C’est un beau sujet la disparition. Un jour Paula quitte sa belle maison laissant désemparé son mari André et leurs deux enfants, Violette et Pierre. Comment accepter cette fuite et cet abandon sans tenter de les expliquer, quitte à se charger d’un lourd fardeau de culpabilité qui menace l’équilibre instable du nouveau trio. C’est un beau sujet parce qu’il est en soi romanesque (la possibilité d’échafauder mille scénarios) et mystérieux (les disparus ne réapparaissent pas toujours, laissant leur entourage dans la pérennité du doute et l’impossibilité du deuil). L’écueil majeur du premier film de Nicolas Birkenstock, La Pièce manquante – un titre à la fois joli et déconcertant tant il vise à chosifier le personnage de la disparue – est de ne pas trancher en faisant entrer dans le jeu un enquêteur réussissant à localiser la fuyarde et à identifier les motifs de son geste.

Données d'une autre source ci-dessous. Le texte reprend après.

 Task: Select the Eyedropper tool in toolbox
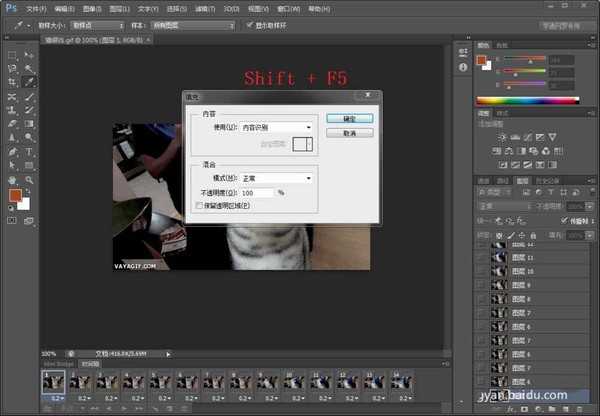pyautogui.click(x=29, y=82)
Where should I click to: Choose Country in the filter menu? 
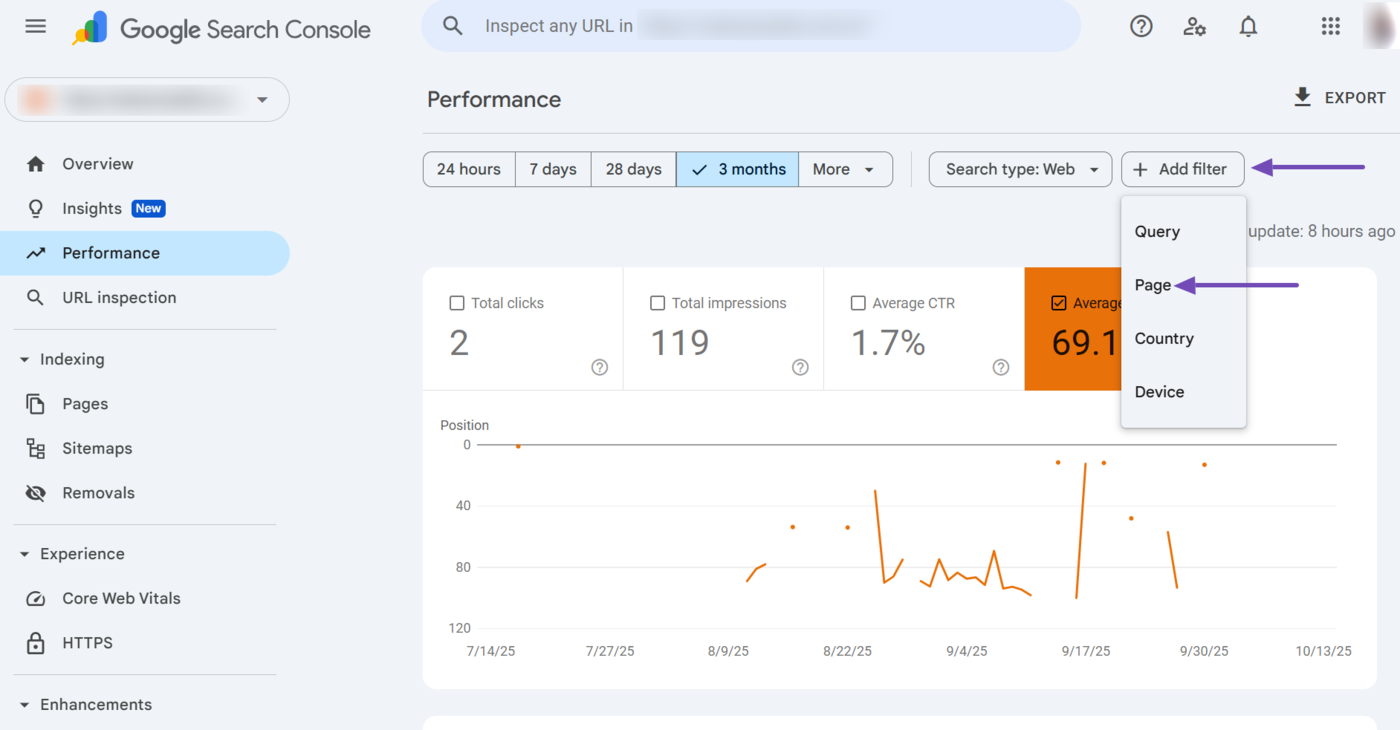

Du coup, l’épreuve d’André et sa famille perd beaucoup de sa tension se résumant à l’organisation de la vie quotidienne sans maman dont le départ affecte avant tout les enfants : Violette l’adolescente fragile qui pratique le trampoline en exécutant des figures aériennes comme l’illustration de la suspension du temps où tout peut advenir (la meilleure idée du film à coup sûr, d’autant plus que la jeune interprète Armande Boulanger est une révélation) et Pierre, le garçon adopté, de plus en plus mutique et renfermé.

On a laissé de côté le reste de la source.